Study material ▸
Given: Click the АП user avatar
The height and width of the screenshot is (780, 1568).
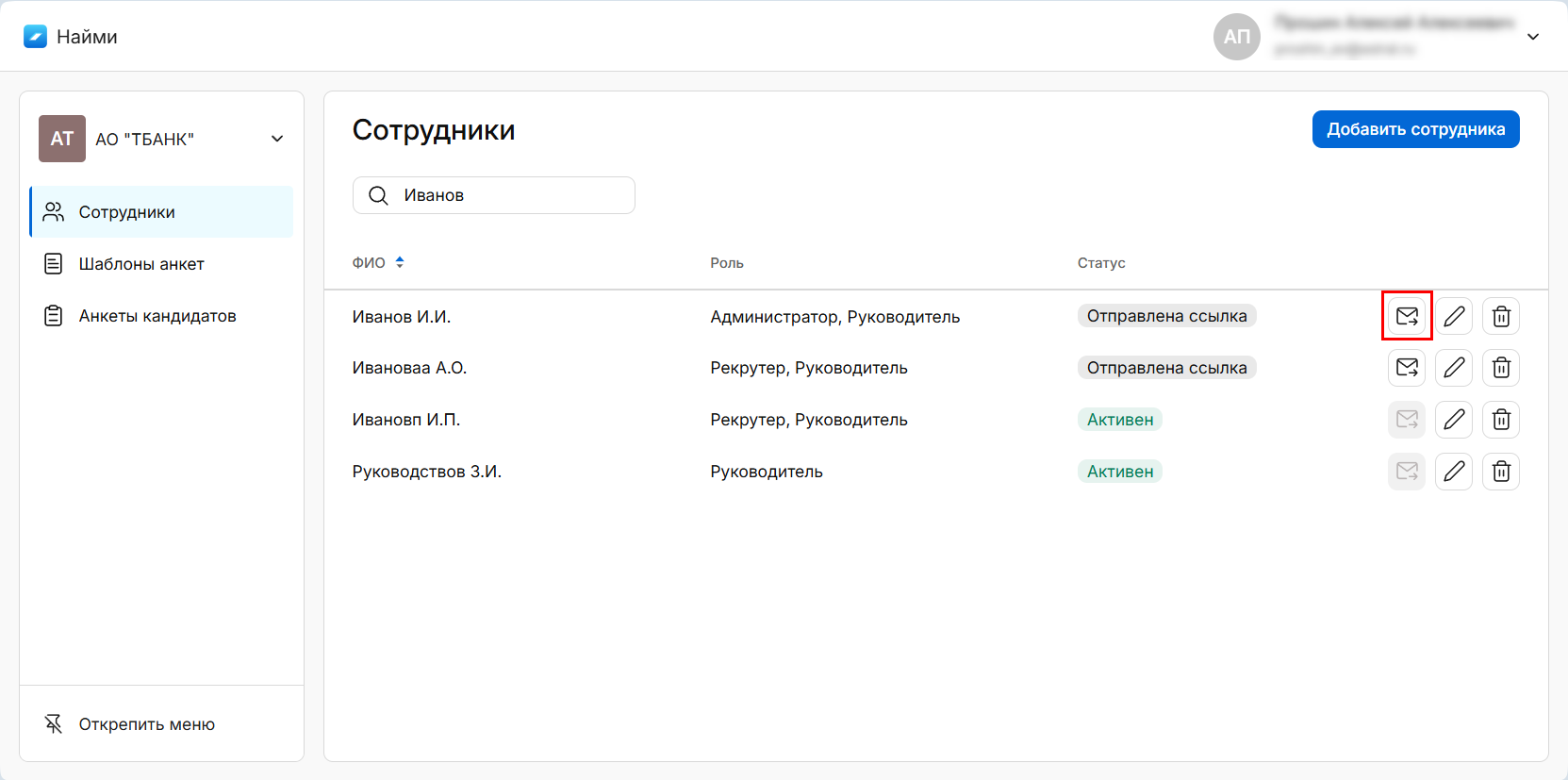Looking at the screenshot, I should [x=1236, y=37].
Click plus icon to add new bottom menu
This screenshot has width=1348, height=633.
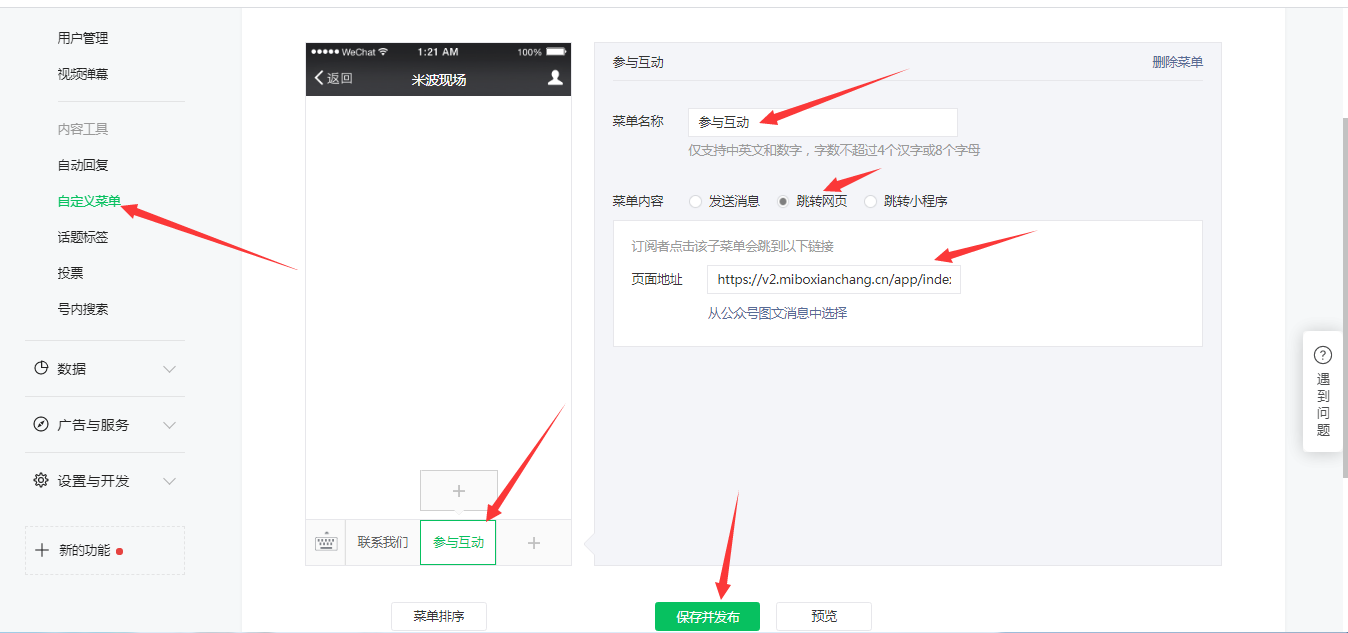tap(534, 543)
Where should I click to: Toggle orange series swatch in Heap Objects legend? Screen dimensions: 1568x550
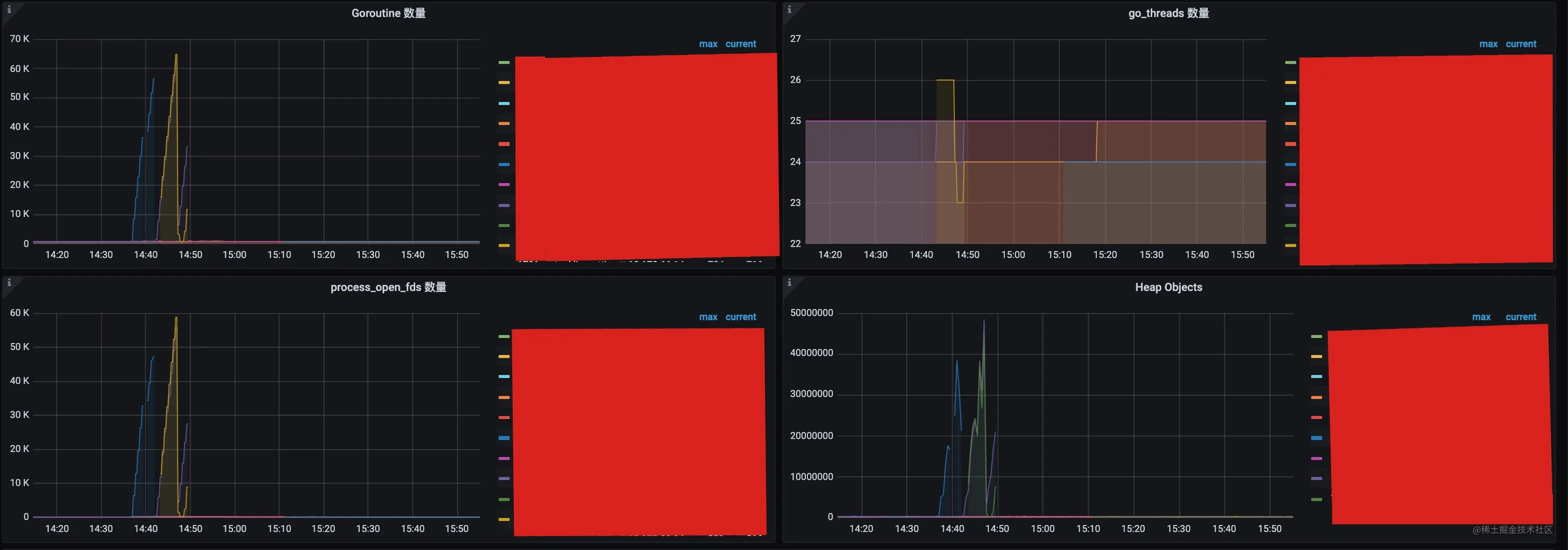1317,397
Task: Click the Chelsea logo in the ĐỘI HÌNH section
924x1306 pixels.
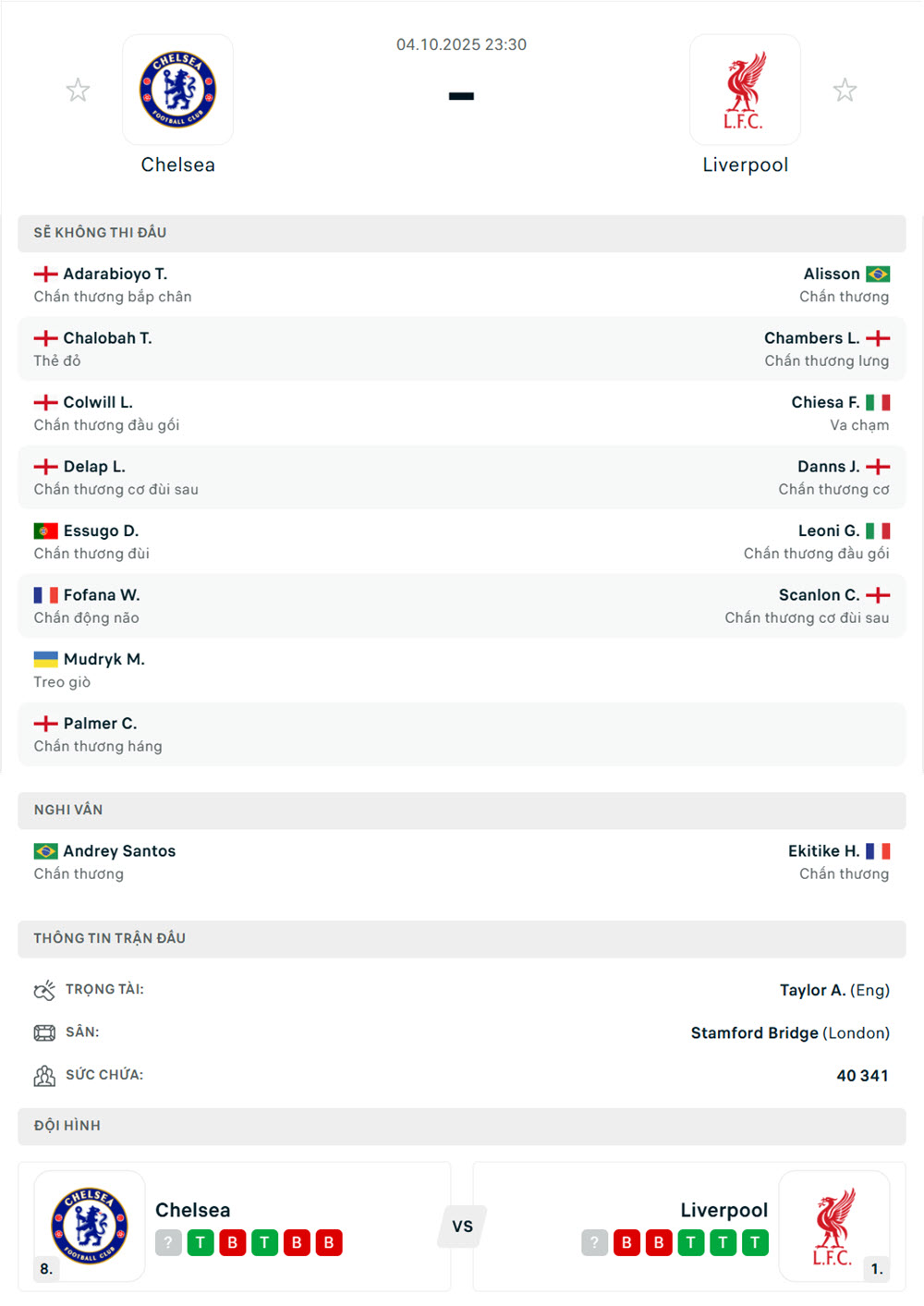Action: [90, 1226]
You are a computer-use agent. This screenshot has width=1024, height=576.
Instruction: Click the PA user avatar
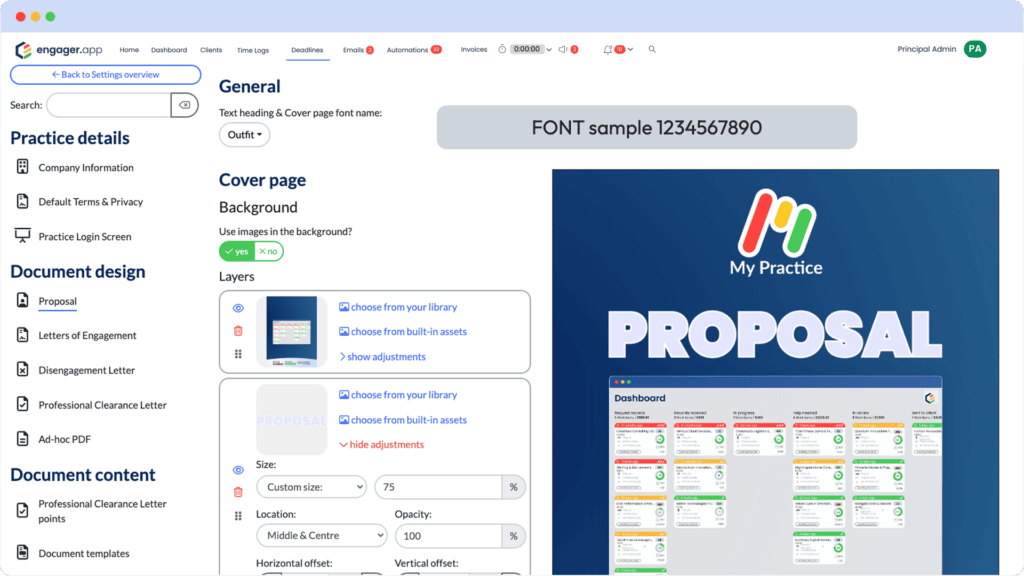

Your goal ▸ Your answer must contain the full data, repeated exactly, without pictures.

Exercise output ▸
Given: Click the АП user avatar
The height and width of the screenshot is (780, 1568).
Looking at the screenshot, I should [x=1236, y=37].
Click plus icon to add new bottom menu
This screenshot has width=1348, height=633.
tap(534, 543)
Where should I click to: Toggle orange series swatch in Heap Objects legend? Screen dimensions: 1568x550
1317,397
Task: Click the Chelsea logo in the ĐỘI HÌNH section
924x1306 pixels.
Action: [90, 1226]
You are a computer-use agent. This screenshot has width=1024, height=576.
Instruction: Click the PA user avatar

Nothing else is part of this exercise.